• _Document passage_:
On 2 Jul 2024, at 15:38, Ilya Maximets wrote:
> On 6/27/24 15:03, Eelco Chaudron wrote:
>>
>>
>> On 4 Jun 2024, at 13:52, Ilya Maximets wrote:
>>
>>> On 6/4/24 13:42, Eelco Chaudron wrote:
>>>>
>>>>
>>>> On 1 Jun 2024, at 0:08, Ilya Maximets wrote:
>>>>
>>>>> On 5/7/24 15:52, Eelco Chaudron wrote:
>>>>>> While offloading header modifications to TC, OVS is using {TCA_PEDIT} +
>>>>>> {TCA_CSUM} combination as that it the only way to represent header
>>>>>> rewrite. However, {TCA_CSUM} is unable to calculate L4 checksums for
>>>>>> IP fragments.
>>>>>>
>>>>>> Since TC already applies fragmentation bit masking, this patch simply
>>>>>> needs to prevent these packets from being processed through TC.
>>>>>>
>>>>>> Signed-off-by: Eelco Chaudron <[email protected]>
>>>>>> ---
>>>>>> v2: - Fixed and added some comments.
>>>>>> - Use ovs-pcap to compare packets.
>>>>>>
>>>>>> NOTE: This patch needs an AVX512 fix before it can be applied.

• _Data excerpt_:
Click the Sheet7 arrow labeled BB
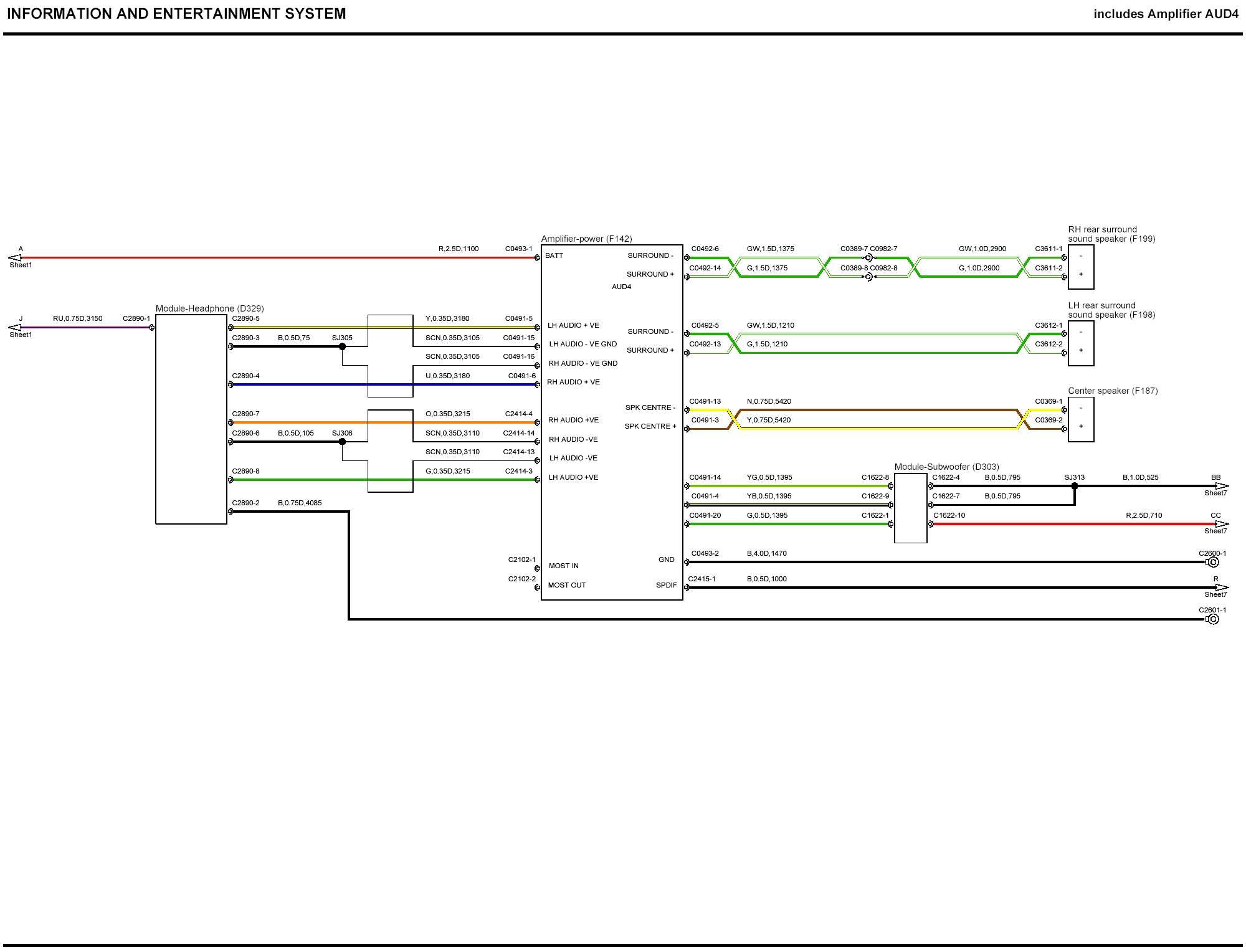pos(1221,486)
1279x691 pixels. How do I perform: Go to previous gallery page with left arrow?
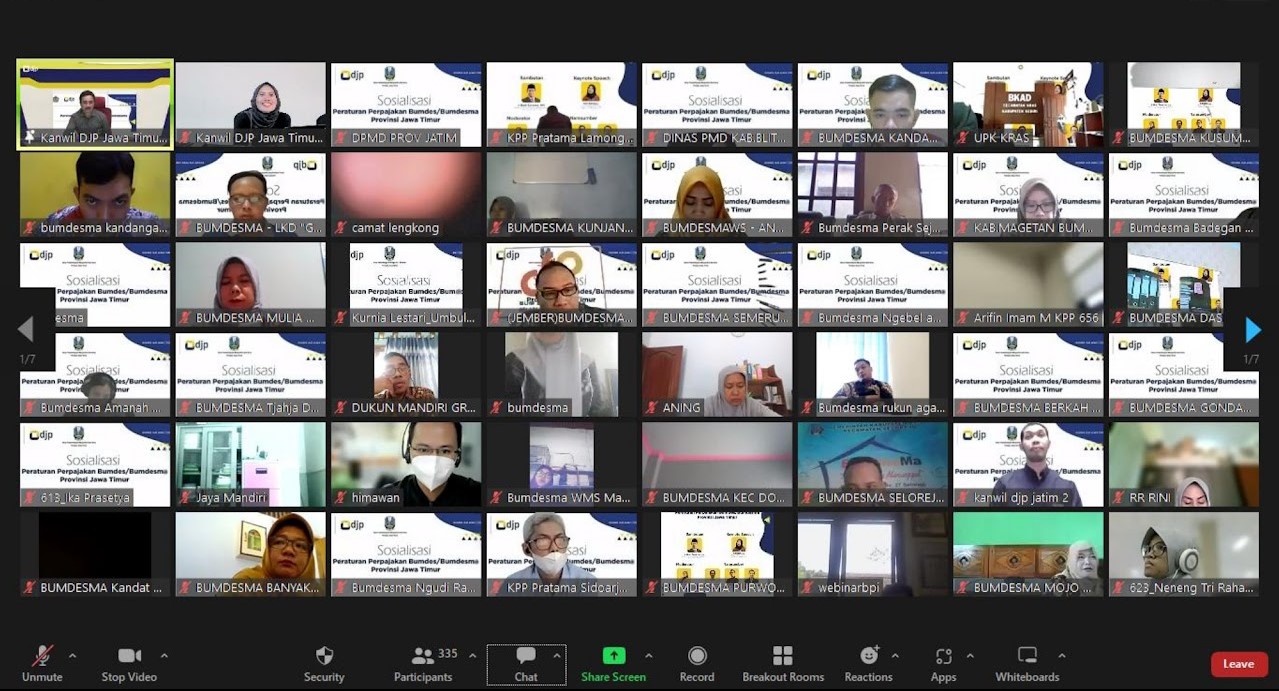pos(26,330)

• _Goal_:
Answer these questions from the patch thread:
1. Which combination does OVS use to represent header rewrites when offloading them to TC?
2. What is {TCA_CSUM} unable to calculate for IP fragments?
3. What fix does the patch need before it can be applied?

• _In response_:
1. {TCA_PEDIT} + {TCA_CSUM}
2. L4 checksums
3. An AVX512 fix